1SamNichols First Message
Feb 7, 2007, 10:46 am

Can anyone give me some hot tips on books? once I've finished Pefume and Fictions, I want something new to move onto. Anyone got any ideas?

2chrisjwmartin First Message
Feb 7, 2007, 11:50 am

I don't generally read "serious" books until they're at least fifty years old, so you probably know everything I'd recommend already.

3athens First Message
Feb 7, 2007, 12:07 pm

Why not recommend a serious book I haven't read? Then I'll have the lazy pleasure of having someone else tell me if it's any good. So, why don't you check out Michael Burleigh's "Sacred Causes: The Clash of Religion and Politics from the French Revolution to the Great War" and then please let me know if it is so good as people keep telling me. Alternatively, a digestive read would be highly appreciated.

4athens
Feb 7, 2007, 12:26 pm

Digested read, I meant...Sorry, my english is far less than perfect, I'm afraid.

5CarolineWalters
Edited: Feb 7, 2007, 1:45 pm

It's not new but one I've enjoyed recenty was Ragtime by E.L. Doctorow, which is set in the early 20th century in America. It covers the whole crisis with modernity, race, technology and gender issues. Plus I found it's style of real and fictional characters interesting because it is difficult to tell what elements fit where.

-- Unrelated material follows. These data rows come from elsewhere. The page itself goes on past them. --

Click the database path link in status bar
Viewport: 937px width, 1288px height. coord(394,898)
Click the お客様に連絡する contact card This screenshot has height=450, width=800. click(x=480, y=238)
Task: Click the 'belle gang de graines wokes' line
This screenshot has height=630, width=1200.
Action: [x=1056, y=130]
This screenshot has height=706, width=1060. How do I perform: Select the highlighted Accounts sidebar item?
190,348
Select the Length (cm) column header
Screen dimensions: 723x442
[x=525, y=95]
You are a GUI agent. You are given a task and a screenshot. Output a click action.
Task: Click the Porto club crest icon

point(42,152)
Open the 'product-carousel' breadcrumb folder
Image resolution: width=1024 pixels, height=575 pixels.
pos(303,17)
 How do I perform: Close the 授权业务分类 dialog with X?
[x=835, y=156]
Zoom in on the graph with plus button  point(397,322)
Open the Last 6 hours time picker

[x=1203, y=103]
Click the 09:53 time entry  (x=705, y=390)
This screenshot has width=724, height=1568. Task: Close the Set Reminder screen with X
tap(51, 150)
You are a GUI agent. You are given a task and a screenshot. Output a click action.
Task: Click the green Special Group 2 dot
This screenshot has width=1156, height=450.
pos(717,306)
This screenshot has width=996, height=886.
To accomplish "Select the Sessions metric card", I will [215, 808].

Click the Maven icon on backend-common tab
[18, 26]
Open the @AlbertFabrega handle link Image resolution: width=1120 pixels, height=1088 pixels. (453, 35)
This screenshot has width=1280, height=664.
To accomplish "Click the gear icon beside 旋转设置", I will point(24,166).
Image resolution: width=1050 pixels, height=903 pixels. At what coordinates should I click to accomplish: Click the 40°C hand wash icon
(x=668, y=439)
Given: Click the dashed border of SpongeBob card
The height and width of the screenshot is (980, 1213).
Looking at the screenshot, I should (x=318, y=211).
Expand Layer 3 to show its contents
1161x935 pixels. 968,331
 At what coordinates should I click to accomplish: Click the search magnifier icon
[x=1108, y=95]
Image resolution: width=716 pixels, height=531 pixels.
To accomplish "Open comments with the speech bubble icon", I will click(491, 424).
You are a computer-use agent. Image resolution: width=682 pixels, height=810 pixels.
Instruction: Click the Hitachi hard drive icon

If not that then, Blood by Janice Galloway is a rather interesting collection of short stories for when you want a slice of something quickly that will still leave a lingering impression. Or her novel The Trick is to Keep Breathing, if you've time. Though I will warn you that the later is rather bleak.

6SamNichols
Edited: Feb 7, 2007, 2:05 pm

I enjoy a good bleak novel, Caroline, so I shall have a quick look for one of those books. There's a new translation of the 3 Musketeers that I quite like the look of as well (one doesn't normally judge a book by its cover, but it is quite beautifully bound).
I thoroughly recommend buying complete fiction of W. M. Spackman. I happened to come across it in the back corner of Waterstones, and it was one of the best purchases that I've made of late. It's got about 5 books in it, of which I've finished two now. Hey-day is particularly good - a tale of young socialites in the Great Depression; it reads like a marginally more comic F. Scott Fitzgerald.

7SamJordison First Message
Feb 7, 2007, 2:20 pm

I second Ragtime... Waterworks by the same author is even better...

Spackman, meanwhile, sounds great, unfortunate name aside.

8athens
Feb 7, 2007, 2:44 pm

The Book of Daniel is my all-time favourite by E.L.Doctorow. I keep going back to it from time to time. Haven't read Waterworks, though.

9SamNichols
Feb 7, 2007, 3:20 pm

Sam,
In my own immature manner, it was the name that first attracted me to the book. Well worth £12.99.

10CarolineWalters
Edited: Feb 7, 2007, 7:53 pm

Ooh you're making me think I should look at some more Doctorow. I'll have to find a spare minute for extra reading somewhere.

Housekeeping by Marilynne Robinson is also a rather interesting read - very poetic and lyrical. Not a lot happens though but good descriptions of loneliness and isolation filtered through a female consciousness.